Les femmes sont encore sous-représentées dans les postes à responsabilité des bureaux d’architecture, dans les jurys, les directions de projet ou les associations professionnelles comme la FAS. Cette réalité statistique, documentée1 mais souvent minimisée, a été le point de départ de notre démarche. Nous avons rencontré six femmes dont les parcours s’inscrivent dans des champs variés: architecture, urbanisme, paysage, recherche, administration publique. Leurs récits, sensibles et puissants, révèlent une manière d’habiter la profession qui privilégie la collaboration, la transmission, la vision à long terme. Des figures qui brillent dans un milieu encore très structuré par une culture (patriarcale) du pouvoir individuel et de la performance. La forme de l’ouvrage, composé d’entretiens, a facilité la libération de parole. Un questionnaire de base évolutif a permis d’aborder ouvertement leur engagement professionnel et leur parcours en tant que femmes. Ce travail de recueil et de transcription a reposé sur une écoute active, une reformulation attentive et bienveillante, une volonté de faire émerger ce qui souvent reste en marge du discours professionnel. Nous avons cherché à rendre justice à la diversité des parcours, sans lisser les contradictions, sans chercher non plus à produire un discours unique ou représentatif.

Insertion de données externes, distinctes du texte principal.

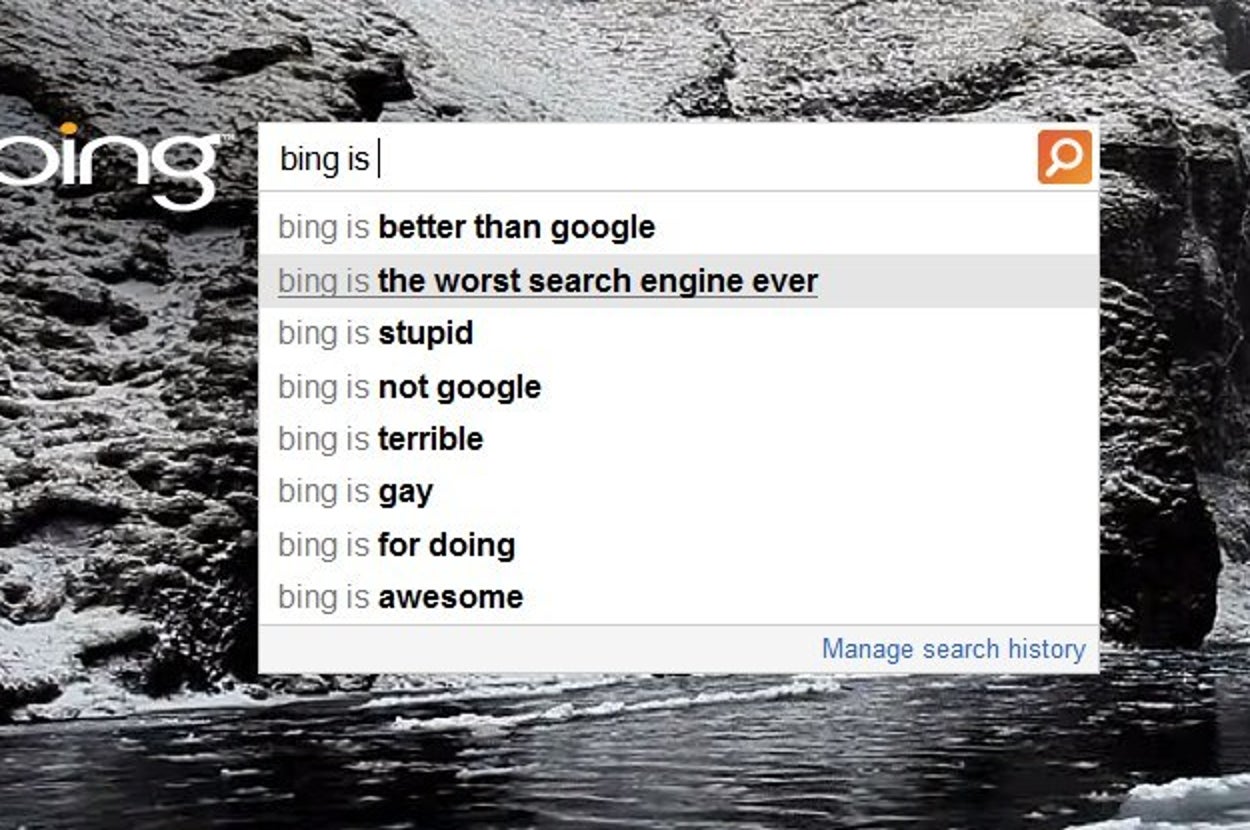The height and width of the screenshot is (830, 1250).
Task: Open the Manage search history link
Action: point(952,649)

Trois questions aux professionnelles
Pour célébrer la sortie du recueil, une table ronde publique à la librairie Associati (Carouge) a réuni les six protagonistes, les deux coauteures ainsi qu’une historienne de l’architecture en tant que modératrice, Marie Theres Stauffer. Trois questions ouvertes ont servi de point de départ aux discussions. La première traitait du rôle que chacune attribuait à la publication, la deuxième de la visibilité des femmes dans le champ de l’architecture et la troisième des formes d’engagement professionnel susceptibles d’influencer la culture du bâti.
Ce moment d’échange a confirmé l’intérêt et la pertinence de la démarche, tout en révélant des différences de sensibilités ou générationnelles. Car si toutes s’accordent à pointer les effets du système patriarcal sur leur carrières, les manières de l’analyser ou de le nommer varient.

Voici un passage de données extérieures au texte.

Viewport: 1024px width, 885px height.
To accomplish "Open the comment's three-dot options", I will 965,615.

Certaines intervenantes, malgré un parcours solide et émaillé de succès, ont exprimé des positions plus prudentes, quelquefois plus conservatrices, relativisant parfois même l’existence d’un problème de visibilité ou d’égalité dans la profession. Ainsi, on a pu entendre que les femmes seraient aujourd’hui aussi représentées que les hommes dans les fonctions dirigeantes, ce que contredisent pourtant les données disponibles. Quelques propos féministes pourtant mesurés issus du recueil ont été assortis de demi-excuses adressées aux hommes présents dans la salle, qui n’auraient pas été suffisamment remerciés pour le rôle qu’ils ont joué dans la réussite des parcours féminins présentés. Il était ici question de légitimité, et ces témoignages éclairaient un constat: les femmes se demandent souvent si elles occupent un poste parce qu’elles sont des femmes; les hommes ne se posent pas la question de savoir s’ils sont là où ils sont parce qu’ils sont des hommes.

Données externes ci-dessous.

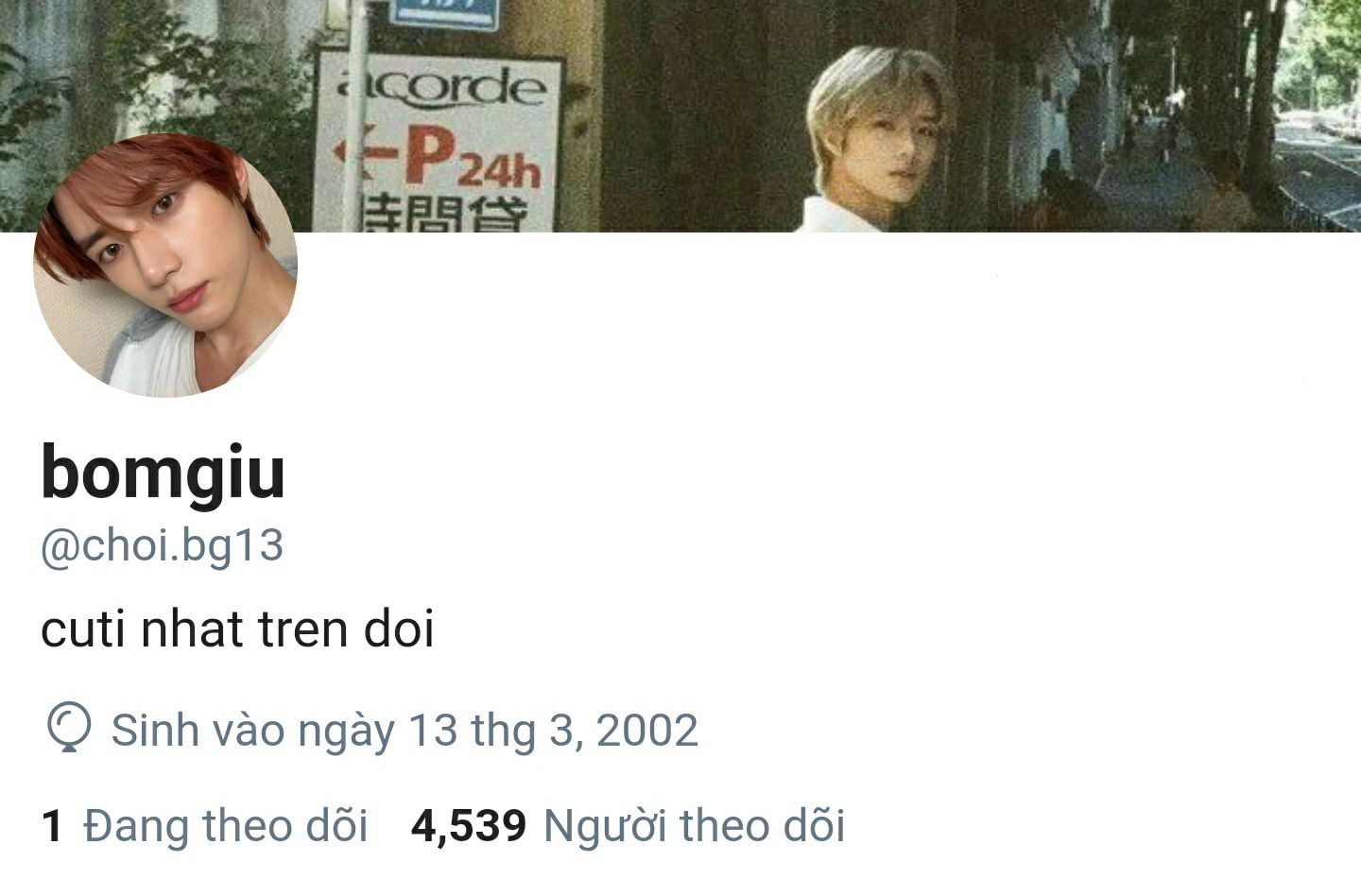Viewport: 1361px width, 896px height.
Task: Open the circular profile avatar photo
Action: tap(165, 265)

Ce mouvement de recul, surgi d’une reconnaissance sincère ou diplomatique, montre que la conscientisation reste inégale. Si le mouvement #MeToo a incontestablement déplacé les lignes, il l’a fait surtout au sein des générations les plus jeunes, comme en témoigne l’intervention d’une participante trentenaire. Celle-ci a rappelé que la question du genre ne peut plus se penser dans une logique binaire, et que d’autres paramètres, comme l’origine, le statut migratoire, la classe sociale, influencent aussi l’accès à la légitimité professionnelle.
Le thème de l’intersectionnalité a été soulevé de manière pertinente par l’une des coauteures du livre et du présent article. Ce thème s’impose en effet comme une clé de lecture supplémentaire indispensable. En tant qu’architecte femme métisse, son témoignage a mis en lumière l’empilement des discriminations, mais aussi la nécessité de reconnaître les privilèges – notamment ceux des hommes blancs, y compris dans un milieu qui se pense progressiste. Cette reconnaissance est un préalable à toute transformation durable. Au-delà du monde de l’architecture, ce projet rappelle que les formes de domination sont systémiques, mais qu’elles peuvent être combattues par le récit, le collectif et l’exigence d’une mémoire plurielle.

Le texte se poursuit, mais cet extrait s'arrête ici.